Only certain products were cooked by the technical centres (mussels, whelks, pink shrimps)

Fish bought whole will be superficially peeled. Indeed, fillets are most often eaten without skin, and leaving it would not produce standard homogenates. The brown muscle is in general left on the fillets, except for large fish like tuna and halibut. For these species the type of peeling used should be specified because there are significant fat deposits under the skin. Ideally, so that the sample analysed is as representative as possible of what is available on the market, machine peeling would be preferable, but as this cannot be done by the technical centres, we used manual peeling.

Trimming will also be performed: in other words, the removal of the stomach wall. The flanks will be removed.

As many bones as possible will be removed from large and small fish. For small fish like sardines, it is however possible that in many cases bones remain, which may increase the calcium content of the samples. However, this is the same way as they are eaten.

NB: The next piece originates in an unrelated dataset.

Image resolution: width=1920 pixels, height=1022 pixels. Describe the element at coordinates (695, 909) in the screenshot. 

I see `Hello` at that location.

Shellfish are of course analysed without their shells, and prawns are also shelled, since the analysis must focus on the edible part.

In order to produce a homogenous batch, the products were crushed, vacuum-packed in plastic bags and kept in the dark, before being sent to different laboratories.

4. Transport specification

Fresh aquatic products have quite short lifespans, in order to best preserve their quality and facilitate logistics. The samples were frozen before being sent to the different laboratories.

The products were frozen to -20°C and transported in specialist containers at -20°C.

When they arrived at the different laboratories, the temperature of the products was checked to ensure that they were not defrosting.

For defrosting before analysis, the defrosting protocol used was the one specified in the COFRAC 80 programme (0°C maximum air temperature).